Indigenous man, tears in his eyes, hugs a man in a dark suit jacket on what appears to be a stage. Another man watches in the background.

“Sugarcane” Exposes the Atrocities at St. Joseph’s Mission

Julian Brave NoiseCat hugs Chief Willie Sellars as the “Sugarcane” film team takes the stage following the premiere of the documentary January 20 at the 2024 Sundance Film Festival. (Photo by Michael Hurcomb/Shutterstock for Sundance)

By Vanessa Zimmer

Ed Archie NoiseCat has spent his life running away from the Indian boarding school at St. Joseph’s Mission near Williams Lake, British Columbia. His son, Julian Brave NoiseCat, has spent his life running toward it.

The result of the younger NoiseCat’s quest, Sugarcane — a powerful account of rapes, deaths, suicides, and missing children at the Catholic-run residential school — debuted January 20 in the U.S. Documentary Competition at the 2024 Sundance Film Festival. NoiseCat co-directed the film with Emily Kassie, a Canadian filmmaker and journalist.
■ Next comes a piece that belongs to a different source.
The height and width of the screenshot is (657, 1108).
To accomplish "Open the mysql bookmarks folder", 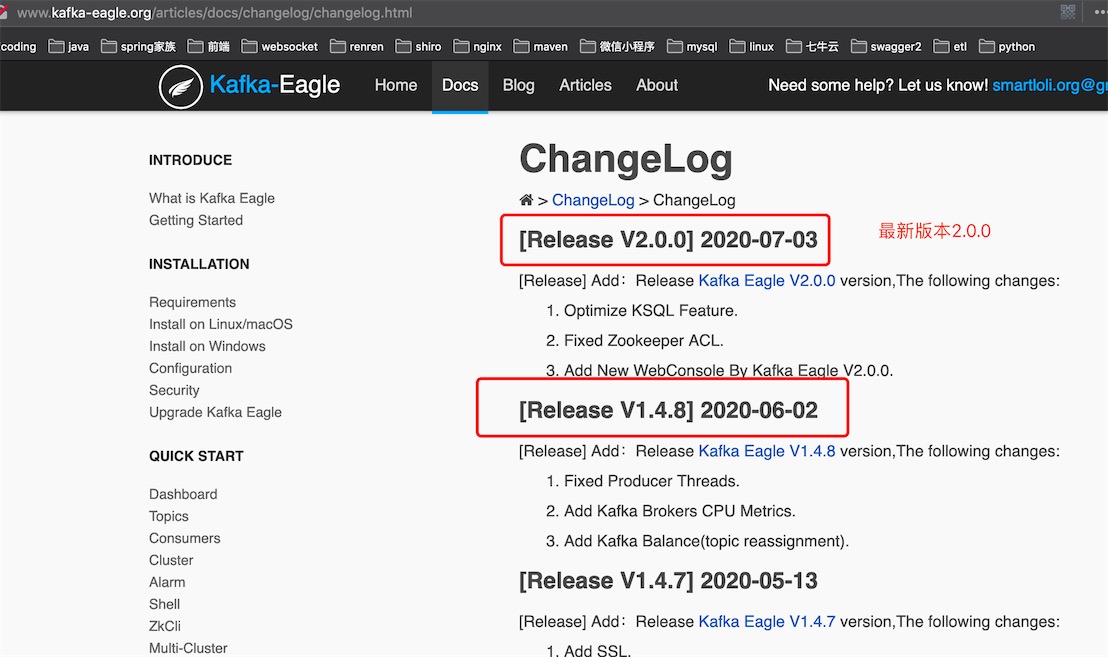I will coord(692,47).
The audience rose in a standing ovation as both NoiseCats, Kassie, and some of those who participated in the investigation of abuse at the school — Chief Willie Sellars, Charlene Belleau, and Whitney Spearing — took the stage for the Q&A following the premiere. Tears flowed and the embraces were long and strong among them.

“What a film, huh? Oh man,” says a visibly shaken Ed Archie NoiseCat. “I can’t tell you how moved I am and how much healing went on through the making of this film.” After years of emotional struggles, he says, he has a good life now, making his wood-carved art and enjoying a closer relationship with his son — who confesses in the film that he felt abandoned by his father, who spent so many years distancing himself from Williams Lake.
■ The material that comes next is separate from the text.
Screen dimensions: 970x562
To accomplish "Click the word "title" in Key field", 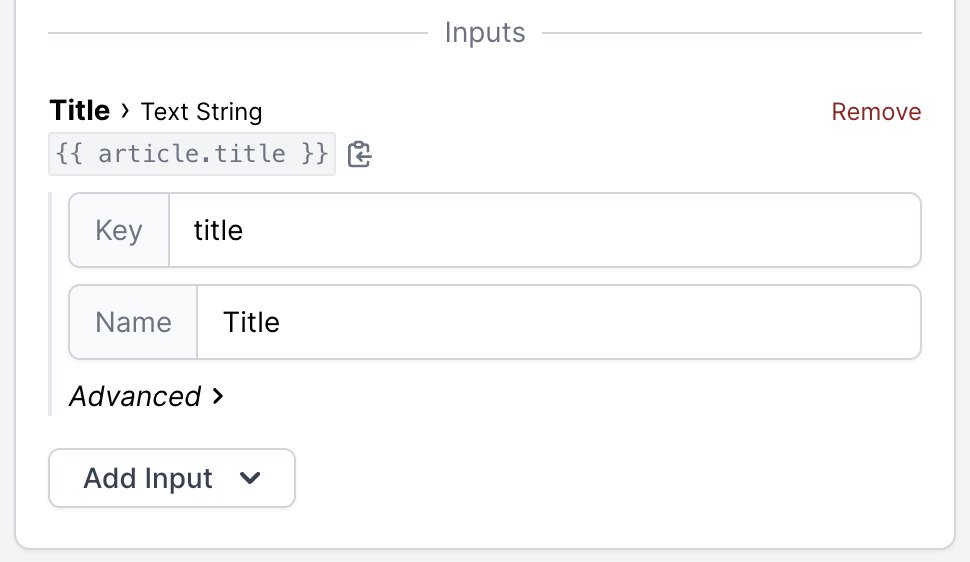I will point(218,230).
The elder NoiseCat hopes for the film to continue the healing and to encourage individuals and communities to reach out to each other and “make a difference in the world.” His wish is echoed by a tearful Belleau, who worked in the residential school system for 35 years and advocated for survivors. “I knew this day would come,” she says, when the truth would come out. 

The co-directors followed an investigation launched in 2021 into long-circulating, and also long-denied, rumors of physical and sexual abuse at the school, missing children, and secret graves on the Catholic-run mission property. The school closed in 1981.

The profoundly disturbing stories of Sugarcane far exceed the “typical” tragic injustices of Indian schools stealing a child’s language and culture. Not only did the priests and nuns of St. Joseph’s cut the children’s hair and insist they speak English, the injustices went much further than that. Firsthand accounts in the film recount nightly rounds that rousted the selected out of their beds for sexual assault — and of babies born at the school. An elderly man, a former student, haltingly tells of watching from a hiding place as a crying baby was tossed into an incinerator. 

For 150 years, the Canadian government required Indigenous children to attend segregated boarding schools, most of them Catholic-run. St. Joseph’s Mission was one of an estimated 139 in the country. The last school operated until 1997.

The United States had 350 Indigenous boarding schools, according to the film, and the filmmakers urge a broadening of the effort to expose atrocities in both Canada and the U.S. Julian Brave NoiseCat told the Sundance audience that the U.S. Secretary of the Interior, Deb Haaland, the first Native American on the U.S. cabinet, was among them Saturday night — and that she is leading an inquiry into the American boarding schools.

To see more from the 2024 Festival, click here.

A group of seven people poses in front of a 2024 Sundance Film Festival backdrop

From left, Whitney Spearing, WIllie Sellars, Ed Archie NoiseCat, Julian Brave NoiseCat, Emily Kassie, Charlene Belleau, and David Archie attend the premiere of “Sugarcane” on January 20 at the Sundance Film Festival. (Photo by Michael Hurcomb/Shutterstock for Sundance)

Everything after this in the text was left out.